Some countries also require an import permit.

Since these different requirements change frequently, a licensed veterinarian is the best way to get up-to-date information.

It is also possible to do your own research on the topic. Pet Travel’s Pet Import Rules and the various department of state/customs of the destination countries are excellent sources of up-to-date information also.

The United States tries to avoid quarantining animals, but some states like Hawaii have a mandatory quarantine period before the pet is allowed to enter the state.

Rabies-free or rabies-controlled countries may also require a specific quarantine time before entry is granted.

This fact is especially true for animals coming from a country that is categorized as a high-rabies country.

If you produce a blood titer test that evaluates the level of antibodies in the bloodstream and observes a four to six months waiting period, some countries may waive the mandatory quarantine period.

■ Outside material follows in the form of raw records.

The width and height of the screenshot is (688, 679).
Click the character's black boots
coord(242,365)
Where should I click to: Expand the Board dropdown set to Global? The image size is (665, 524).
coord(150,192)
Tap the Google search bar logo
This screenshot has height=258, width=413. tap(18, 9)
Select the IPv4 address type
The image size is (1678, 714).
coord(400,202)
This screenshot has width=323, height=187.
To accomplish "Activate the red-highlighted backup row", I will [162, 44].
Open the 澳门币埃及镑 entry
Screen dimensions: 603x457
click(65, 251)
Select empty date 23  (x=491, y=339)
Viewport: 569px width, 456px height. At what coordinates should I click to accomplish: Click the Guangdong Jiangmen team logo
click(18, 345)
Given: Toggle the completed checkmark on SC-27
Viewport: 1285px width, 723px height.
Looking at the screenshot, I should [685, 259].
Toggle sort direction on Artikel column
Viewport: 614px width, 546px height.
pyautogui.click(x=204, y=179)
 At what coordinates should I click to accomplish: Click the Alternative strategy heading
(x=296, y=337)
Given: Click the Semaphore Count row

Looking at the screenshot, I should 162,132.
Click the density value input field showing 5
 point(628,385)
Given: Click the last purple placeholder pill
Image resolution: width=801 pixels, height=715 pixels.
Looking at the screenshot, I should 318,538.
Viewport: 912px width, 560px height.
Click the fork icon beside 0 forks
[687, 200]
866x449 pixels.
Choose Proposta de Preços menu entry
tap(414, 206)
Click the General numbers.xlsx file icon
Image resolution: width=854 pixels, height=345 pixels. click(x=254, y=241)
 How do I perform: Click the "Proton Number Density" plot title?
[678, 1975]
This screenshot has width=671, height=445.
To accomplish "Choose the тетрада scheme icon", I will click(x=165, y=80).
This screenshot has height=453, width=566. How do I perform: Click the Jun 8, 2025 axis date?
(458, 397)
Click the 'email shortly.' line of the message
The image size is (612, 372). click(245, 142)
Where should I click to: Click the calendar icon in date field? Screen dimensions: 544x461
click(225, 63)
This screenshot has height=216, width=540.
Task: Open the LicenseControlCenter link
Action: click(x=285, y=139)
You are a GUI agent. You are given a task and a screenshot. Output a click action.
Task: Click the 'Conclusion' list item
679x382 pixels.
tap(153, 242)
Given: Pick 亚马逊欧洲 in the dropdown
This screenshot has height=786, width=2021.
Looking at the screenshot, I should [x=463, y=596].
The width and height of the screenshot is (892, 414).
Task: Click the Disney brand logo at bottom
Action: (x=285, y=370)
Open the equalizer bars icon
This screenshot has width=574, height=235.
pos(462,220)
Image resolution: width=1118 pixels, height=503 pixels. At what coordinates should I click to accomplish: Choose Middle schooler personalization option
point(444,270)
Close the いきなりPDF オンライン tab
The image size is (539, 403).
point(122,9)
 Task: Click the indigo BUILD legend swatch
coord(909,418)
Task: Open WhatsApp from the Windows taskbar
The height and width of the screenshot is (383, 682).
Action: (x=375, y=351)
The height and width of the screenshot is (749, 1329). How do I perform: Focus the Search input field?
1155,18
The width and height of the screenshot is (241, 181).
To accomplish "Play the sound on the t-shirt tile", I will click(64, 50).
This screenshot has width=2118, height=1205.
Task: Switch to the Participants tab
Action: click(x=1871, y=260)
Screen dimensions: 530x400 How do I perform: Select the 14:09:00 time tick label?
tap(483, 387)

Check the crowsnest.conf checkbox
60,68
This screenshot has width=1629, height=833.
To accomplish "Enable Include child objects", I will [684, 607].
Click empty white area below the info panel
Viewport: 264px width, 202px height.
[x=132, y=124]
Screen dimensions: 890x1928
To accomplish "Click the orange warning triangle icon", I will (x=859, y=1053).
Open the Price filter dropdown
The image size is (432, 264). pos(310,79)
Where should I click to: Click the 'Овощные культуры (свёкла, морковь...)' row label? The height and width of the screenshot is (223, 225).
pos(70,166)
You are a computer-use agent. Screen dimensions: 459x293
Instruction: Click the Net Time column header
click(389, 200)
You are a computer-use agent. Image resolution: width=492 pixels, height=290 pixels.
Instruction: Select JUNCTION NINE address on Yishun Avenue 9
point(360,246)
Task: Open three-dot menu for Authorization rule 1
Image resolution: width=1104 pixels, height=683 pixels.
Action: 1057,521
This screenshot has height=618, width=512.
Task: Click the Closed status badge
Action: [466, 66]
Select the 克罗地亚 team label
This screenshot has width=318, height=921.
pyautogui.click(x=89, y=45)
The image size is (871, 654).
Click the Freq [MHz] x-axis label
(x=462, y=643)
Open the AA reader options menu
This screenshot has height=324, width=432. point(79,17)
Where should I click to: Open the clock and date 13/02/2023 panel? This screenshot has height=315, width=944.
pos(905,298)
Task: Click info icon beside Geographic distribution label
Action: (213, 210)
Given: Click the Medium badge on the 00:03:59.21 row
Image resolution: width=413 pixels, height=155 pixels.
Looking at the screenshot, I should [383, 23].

However, if you observe the waiting period without getting the test, your cat may be quarantined or returned to the origin country anyway.

Your best option is to research the pet import regulations for your destination country at least six months before traveling.

What else do I need to know about cat pet passports?

A variety of countries are members of the Pet Travel Scheme (PETS). This scheme is a system that allows pets to travel to the member’s country without having to be quarantined.

The document that officially records the pet’s information is called a pet passport.

If the regulations are followed, the PETS system speeds up and simplifies the requirements associated with cats traveling between the member countries.

The United Kingdom originally introduced the PETS system for pets entering or returning to the UK from European Union countries.

In the past, the UK had extreme measures in place to safeguard against rabies. One of these safeguards was a mandatory quarantine period of six months. This procedure made it almost impossible to travel with a pet promptly.

On October 1, 2001, a group of European Union countries began to utilize the PETS system. This scheme allowed animals (following the proper procedures) to travel freely to and from any country that was a member.

In the past few years, this scheme has been offered to a variety of other countries including Canada, New Zealand, Australia, and the United States. The appearance of a pet passport changes with the country.

Some countries issue a pink A4 sheet and other countries use a small blue booklet.

These pet passports contain information such as the following:

  • Microchip or tattoo number associated with the animal
  • Rabies vaccination certificate
  • Signature of officially approved veterinarian

In December of 2014, the United Kingdom introduced a new passport. This style of the passport has extra security measures and laminated strips. Even though the new style of the passport was introduced, the old form is still valid.

Some individuals confuse the pet passport with a small purple folder. This folder is not a pet passport, but a folder that is typically issued by a veterinarian. It contains the complete records of the cat’s vaccination history.

As stated previously, each country has different regulations when it comes to pet entry.

Some of the most common requirements include:

  • International Society of Pharmacovigilance approved subcutaneous microchip implant
  • Rabies vaccination with proof it is working
  • Between 24 and 48 hours before travel, the animal must have been treated for fleas, ticks, and tapeworms
  • Letter or certificate from a veterinarian that states the animal has no sign of disease
  • A certificate from the government that agrees with the veterinarian
  • Some countries require specific carriers or import/export points for a pet to enter

Finally, it is important to remember that the PETS scheme is not standardized yet.